Plushie.Subscription.on_key_press(:keys)
Plushie.Subscription.on_key_press(:keys, max_rate: 30)
Plushie.Subscription.on_pointer_move(:mouse, max_rate: 60)
Plushie.Subscription.every(1000, :tick)

The tag identifies the subscription for diffing. Two subscriptions with the same type and tag are considered identical, so only one is active.

Rate limiting

max_rate/2 throttles high-frequency renderer events. The renderer coalesces intermediate events, delivering only the latest state at each interval:

Plushie.Subscription.on_pointer_move(:mouse)
|> Plushie.Subscription.max_rate(30)

Or inline:

Plushie.Subscription.on_pointer_move(:mouse, max_rate: 30)

max_rate/2 returns a modified subscription struct. It works on renderer subscriptions only. Timer subscriptions control their frequency via the interval argument.

A rate of 0 means "capture but never emit." The subscription is active (the renderer tracks the state) but no events are delivered. Useful when you need capture tracking without event processing.

Three-level hierarchy

Rate limiting applies at three levels, from most to least specific:

  1. Per-widget - event_rate: prop on individual widgets
  2. Per-subscription - max_rate on subscription specs
  3. Global - default_event_rate in Plushie.App.settings/0

More specific settings override less specific ones. See the Configuration reference for the global setting.

Window scoping

Scope subscriptions to a specific window in multi-window apps:

Plushie.Subscription.for_window("settings", [
  Plushie.Subscription.on_key_press(:settings_keys)
])

Without window scoping, key events from any window are delivered.
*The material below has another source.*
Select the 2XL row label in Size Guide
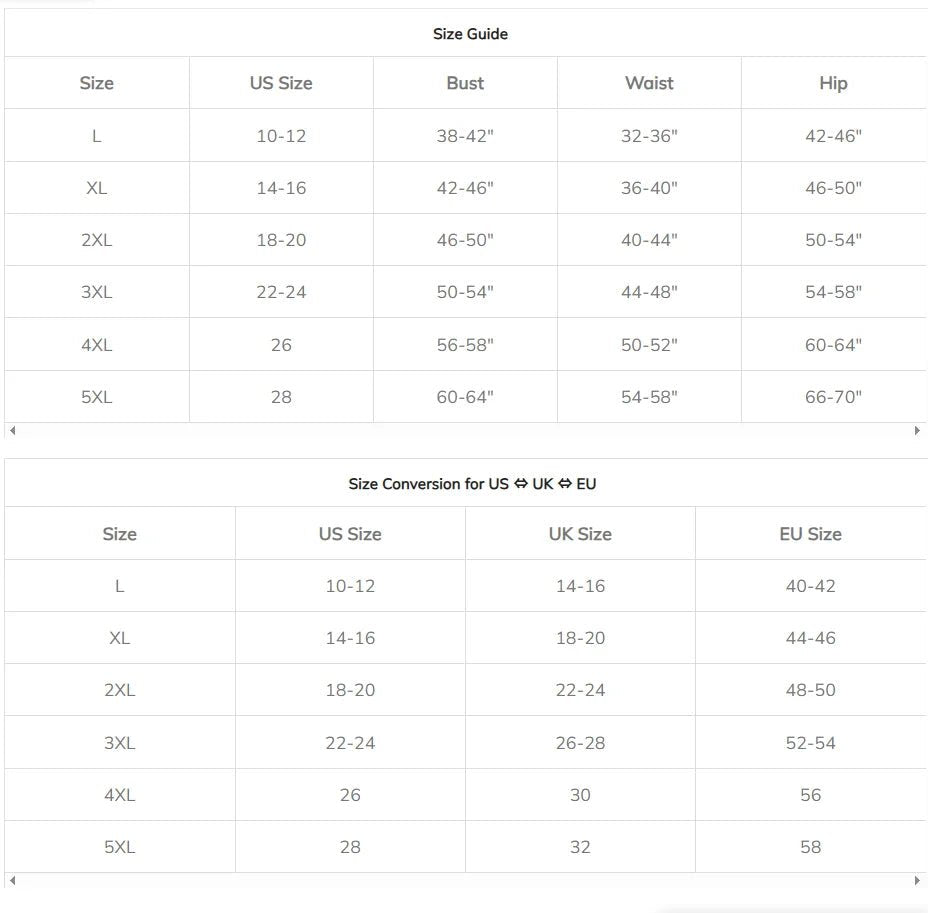This screenshot has height=913, width=928. (x=96, y=240)
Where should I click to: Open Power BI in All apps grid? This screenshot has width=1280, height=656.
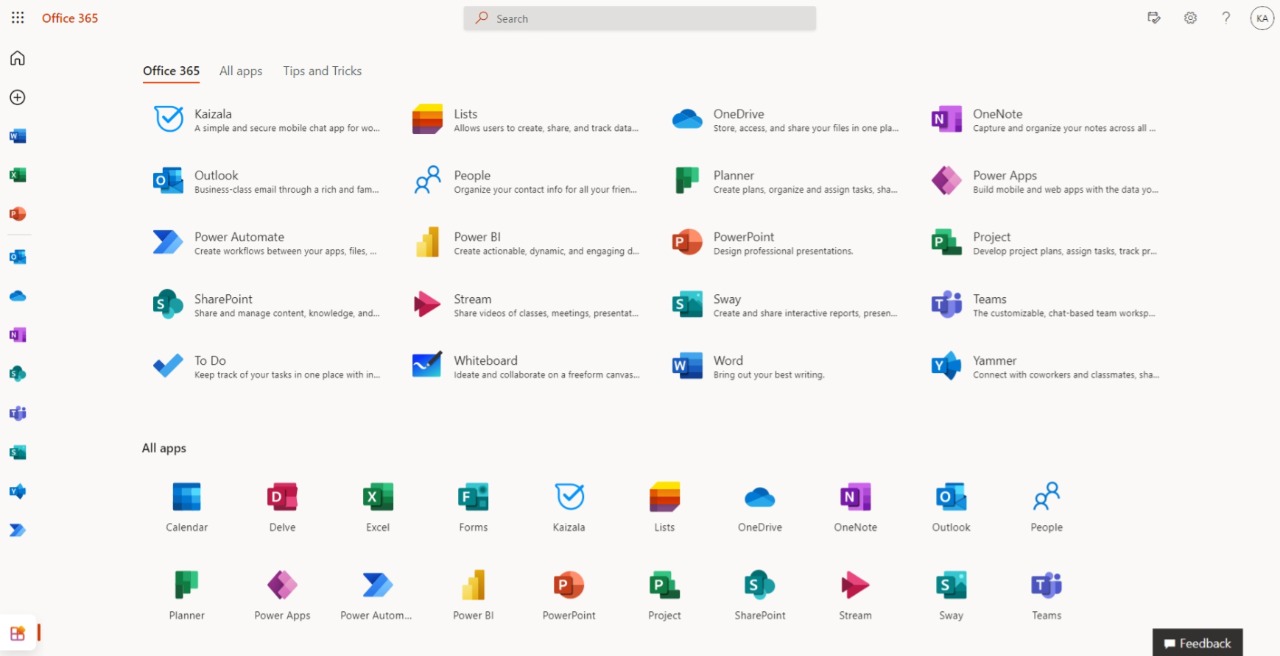473,595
With scoping, only events from the named window arrive.

Conditional subscriptions

Because subscribe/1 is a function of the model, you activate subscriptions conditionally:

def subscribe(model) do
  subs = [Plushie.Subscription.on_key_press(:keys)]

  if model.auto_save and model.dirty do
    [Plushie.Subscription.every(1000, :auto_save) | subs]
  else
    subs
  end
end

When auto_save becomes false or the dirty flag clears, the timer disappears from the list. The runtime stops it. When the conditions are met again, the timer starts. No manual start/stop logic needed.

Performance: returning the same list every cycle is nearly free. The runtime generates a sorted key set from the list and short-circuits if it hasn't changed since the last cycle. Only max_rate changes are checked. When the list does change, the diff is efficient: MapSet operations identify added and removed subscriptions.

Diffing lifecycle

The runtime calls subscribe/1 after every update cycle and diffs the result against active subscriptions:

  1. Generate a key for each spec using Plushie.Subscription.key/1:
    • Timer: {:every, interval, tag}
    • Renderer: {type, tag}
  2. Sort and compare keys against the previous cycle's key set.
  3. Short-circuit: if the sorted key set is unchanged, only check for max_rate changes on existing subscriptions.
  4. New keys: start timers (Process.send_after) or send subscribe messages to the renderer.
  5. Removed keys: cancel timers (Process.cancel_timer) or send unsubscribe messages.
  6. Changed max_rate: re-send the subscribe message with the new rate.

Subscriptions are idempotent. The same spec list produces no work. Different lists trigger precise add/remove operations.

Widget-scoped subscriptions

Custom widgets with a subscribe/2 callback get namespaced subscriptions. Tags are automatically wrapped in {:__widget__, window_id, widget_id, inner_tag} to prevent collisions between widget instances and app subscriptions.

Timer events matching this structure are intercepted and routed through the widget's handle_event/2 callback, not the app's update/2. The widget sees only the inner tag in the event.

Multiple instances of the same widget each get independent subscriptions. See the Custom Widgets reference for details.